▸ **Provided text**
Scratchwood is a remnant of the once great Middlesex Forest, and has the largest area of ancient woodland which survives in Barnet. Parts of it may go back to the woods which grew up after the end of the last ice age, the Younger Dryas, 11,500 years ago. The ancient woodland consists mainly of sessile oak and hornbeam, with some wild service trees, while secondary woodland areas are mainly birch, hawthorns and sycamore. In the view of the London Ecology Unit, "Scratchwood is the Borough's best woodland in terms of floral diversity, especially of ancient woodland indicator species". The herb rich grassland and the pond have a number of rare plants. Breeding birds include nuthatch, lesser whitethroat and cuckoo.

The area of Scratchwood south of the entrance was once hay meadows, growing food for London's vast horse population, but in 1866 Scratchwood and Moat Mount were part of a 400-hectare estate which was purchased by Edward William Cox, and Scratchwood was then used for sport and rearing game. The areas which are now nature reserves were purchased by Hendon Urban District Council in 1923.

The main entrance is by the car park, which is accessed from the northbound lane of Barnet Way, a dual carriageway which is part of the A1 road, near Stirling Corner. There is also access by a footpath from Barnet Lane in Elstree. The London Loop crosses the reserve.

▸ **Assignment**
Continue the text on Scratchwood from the point where it stops.

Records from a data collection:
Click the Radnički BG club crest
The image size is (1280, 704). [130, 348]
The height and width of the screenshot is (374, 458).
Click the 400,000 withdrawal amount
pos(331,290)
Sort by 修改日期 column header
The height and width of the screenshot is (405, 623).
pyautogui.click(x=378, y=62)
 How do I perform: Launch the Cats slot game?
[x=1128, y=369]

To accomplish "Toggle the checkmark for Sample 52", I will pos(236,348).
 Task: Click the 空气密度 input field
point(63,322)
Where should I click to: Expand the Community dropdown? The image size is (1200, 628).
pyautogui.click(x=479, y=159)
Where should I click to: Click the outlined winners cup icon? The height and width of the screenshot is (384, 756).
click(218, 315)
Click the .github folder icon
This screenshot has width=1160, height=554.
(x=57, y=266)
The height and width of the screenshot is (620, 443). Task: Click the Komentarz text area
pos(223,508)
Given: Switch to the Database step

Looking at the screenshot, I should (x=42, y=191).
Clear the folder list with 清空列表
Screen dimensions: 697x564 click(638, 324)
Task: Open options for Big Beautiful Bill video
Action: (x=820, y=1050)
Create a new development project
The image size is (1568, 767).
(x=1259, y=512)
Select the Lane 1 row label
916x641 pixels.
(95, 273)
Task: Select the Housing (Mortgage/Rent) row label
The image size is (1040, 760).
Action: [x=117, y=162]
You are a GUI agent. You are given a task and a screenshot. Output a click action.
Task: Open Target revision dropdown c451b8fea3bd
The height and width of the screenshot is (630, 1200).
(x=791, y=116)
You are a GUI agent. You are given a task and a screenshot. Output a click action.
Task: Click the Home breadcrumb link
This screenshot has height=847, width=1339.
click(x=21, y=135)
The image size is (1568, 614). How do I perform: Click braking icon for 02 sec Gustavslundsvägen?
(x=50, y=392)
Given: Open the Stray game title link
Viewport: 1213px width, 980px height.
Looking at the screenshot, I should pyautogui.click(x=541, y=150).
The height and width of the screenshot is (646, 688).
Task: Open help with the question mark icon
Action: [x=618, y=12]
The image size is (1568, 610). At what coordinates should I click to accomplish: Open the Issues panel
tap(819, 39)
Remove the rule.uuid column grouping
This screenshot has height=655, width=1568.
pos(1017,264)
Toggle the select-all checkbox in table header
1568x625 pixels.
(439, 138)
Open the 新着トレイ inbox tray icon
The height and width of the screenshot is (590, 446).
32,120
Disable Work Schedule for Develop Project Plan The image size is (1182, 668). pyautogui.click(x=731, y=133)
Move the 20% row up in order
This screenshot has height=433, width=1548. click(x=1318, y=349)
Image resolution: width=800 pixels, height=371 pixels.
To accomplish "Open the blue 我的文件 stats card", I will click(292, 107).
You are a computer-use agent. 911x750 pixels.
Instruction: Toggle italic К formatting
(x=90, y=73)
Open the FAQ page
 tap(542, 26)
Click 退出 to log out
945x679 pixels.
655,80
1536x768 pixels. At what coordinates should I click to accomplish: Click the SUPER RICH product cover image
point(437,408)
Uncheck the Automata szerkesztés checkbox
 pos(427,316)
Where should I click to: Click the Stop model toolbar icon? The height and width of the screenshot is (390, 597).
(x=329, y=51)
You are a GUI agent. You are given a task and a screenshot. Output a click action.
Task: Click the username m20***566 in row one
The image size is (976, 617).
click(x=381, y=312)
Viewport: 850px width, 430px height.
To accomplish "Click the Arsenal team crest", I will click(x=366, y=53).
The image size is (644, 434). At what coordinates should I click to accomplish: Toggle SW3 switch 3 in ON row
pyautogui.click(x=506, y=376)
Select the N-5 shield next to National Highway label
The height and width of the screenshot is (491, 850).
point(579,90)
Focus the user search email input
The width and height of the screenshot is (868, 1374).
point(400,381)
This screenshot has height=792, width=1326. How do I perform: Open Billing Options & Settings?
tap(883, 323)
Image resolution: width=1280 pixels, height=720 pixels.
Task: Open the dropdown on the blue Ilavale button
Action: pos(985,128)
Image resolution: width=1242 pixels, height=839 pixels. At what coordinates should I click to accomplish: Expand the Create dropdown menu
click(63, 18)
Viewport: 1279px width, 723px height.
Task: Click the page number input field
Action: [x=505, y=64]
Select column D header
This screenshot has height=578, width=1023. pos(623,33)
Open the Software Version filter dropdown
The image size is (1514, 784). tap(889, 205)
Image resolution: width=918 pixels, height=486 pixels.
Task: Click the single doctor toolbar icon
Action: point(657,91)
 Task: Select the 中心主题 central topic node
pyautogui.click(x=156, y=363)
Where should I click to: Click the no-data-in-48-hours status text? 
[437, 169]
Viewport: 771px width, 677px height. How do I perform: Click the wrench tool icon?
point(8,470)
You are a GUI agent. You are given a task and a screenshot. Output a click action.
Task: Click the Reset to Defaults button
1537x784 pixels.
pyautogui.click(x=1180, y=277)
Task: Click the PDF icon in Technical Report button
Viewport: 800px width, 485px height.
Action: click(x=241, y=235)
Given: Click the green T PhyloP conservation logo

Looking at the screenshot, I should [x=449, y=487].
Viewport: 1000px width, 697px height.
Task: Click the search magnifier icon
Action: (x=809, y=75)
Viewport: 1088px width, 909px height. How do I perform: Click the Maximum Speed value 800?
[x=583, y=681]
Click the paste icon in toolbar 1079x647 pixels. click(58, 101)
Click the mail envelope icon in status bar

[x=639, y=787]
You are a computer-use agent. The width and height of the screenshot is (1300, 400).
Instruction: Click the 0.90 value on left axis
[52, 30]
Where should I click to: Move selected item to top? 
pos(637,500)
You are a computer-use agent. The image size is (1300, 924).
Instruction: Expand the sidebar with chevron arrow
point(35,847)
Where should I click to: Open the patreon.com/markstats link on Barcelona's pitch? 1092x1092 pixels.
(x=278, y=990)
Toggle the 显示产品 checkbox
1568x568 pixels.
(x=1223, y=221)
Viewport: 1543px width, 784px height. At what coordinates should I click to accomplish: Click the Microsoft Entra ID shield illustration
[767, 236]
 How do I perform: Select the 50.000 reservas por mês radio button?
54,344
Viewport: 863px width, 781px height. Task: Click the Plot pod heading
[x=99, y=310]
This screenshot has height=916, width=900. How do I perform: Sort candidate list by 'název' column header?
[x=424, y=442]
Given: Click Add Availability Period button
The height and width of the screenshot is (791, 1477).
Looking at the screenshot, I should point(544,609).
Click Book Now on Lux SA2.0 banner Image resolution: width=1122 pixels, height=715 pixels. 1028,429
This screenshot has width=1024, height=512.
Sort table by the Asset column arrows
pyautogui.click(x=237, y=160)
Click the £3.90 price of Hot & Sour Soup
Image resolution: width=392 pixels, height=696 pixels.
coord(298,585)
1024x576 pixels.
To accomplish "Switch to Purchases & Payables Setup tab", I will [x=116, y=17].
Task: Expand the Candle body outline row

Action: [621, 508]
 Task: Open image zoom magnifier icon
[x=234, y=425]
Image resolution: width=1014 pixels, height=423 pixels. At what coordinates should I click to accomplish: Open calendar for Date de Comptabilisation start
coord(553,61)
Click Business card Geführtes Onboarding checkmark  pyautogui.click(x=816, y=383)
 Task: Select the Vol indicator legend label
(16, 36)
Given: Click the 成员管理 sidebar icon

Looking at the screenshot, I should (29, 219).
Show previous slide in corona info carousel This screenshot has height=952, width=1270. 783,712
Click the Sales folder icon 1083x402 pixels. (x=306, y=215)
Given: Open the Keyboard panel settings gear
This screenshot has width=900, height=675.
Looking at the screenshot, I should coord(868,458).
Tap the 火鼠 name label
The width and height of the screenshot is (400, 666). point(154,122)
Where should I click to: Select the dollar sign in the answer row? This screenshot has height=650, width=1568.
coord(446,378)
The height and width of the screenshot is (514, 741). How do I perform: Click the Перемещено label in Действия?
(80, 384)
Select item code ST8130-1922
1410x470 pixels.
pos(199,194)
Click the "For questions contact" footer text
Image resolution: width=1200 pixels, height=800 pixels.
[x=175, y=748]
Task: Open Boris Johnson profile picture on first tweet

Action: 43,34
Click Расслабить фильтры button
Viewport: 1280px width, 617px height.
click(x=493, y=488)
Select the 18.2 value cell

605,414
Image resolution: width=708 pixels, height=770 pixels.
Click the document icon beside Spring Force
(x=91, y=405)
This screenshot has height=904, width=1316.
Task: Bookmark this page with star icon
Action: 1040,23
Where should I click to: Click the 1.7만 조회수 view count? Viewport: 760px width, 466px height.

▸ **Task answer**
In December 2019 a murder victim was found inside a car which was parked next to the Scratchwood area.

==Mill Hill Golf Course==
Mill Hill Golf Course is a 60-hectare Site of Borough Importance for Nature Conservation, Grade I, immediately south of Scratchwood at Grid Ref . 150 years ago it was farmland, and it later became part of a country estate which included Scratchwood and Moat Mount. The golf course was created in 1927.

The most important feature of the site is its rich birdlife, including the rare willow tit. Deans Brook rises on the course, and a number of small streams converge towards Stoneyfields Lake, created by damming the brook when the site was a country estate. The lake and streams support many species of water loving plants. The area close to Scratchwood is acid grassland which has uncommon species such as dyer's greenweed and heath speedwell. There are some larger areas of woodland, such as Hemmings Wood at the southern end of the course.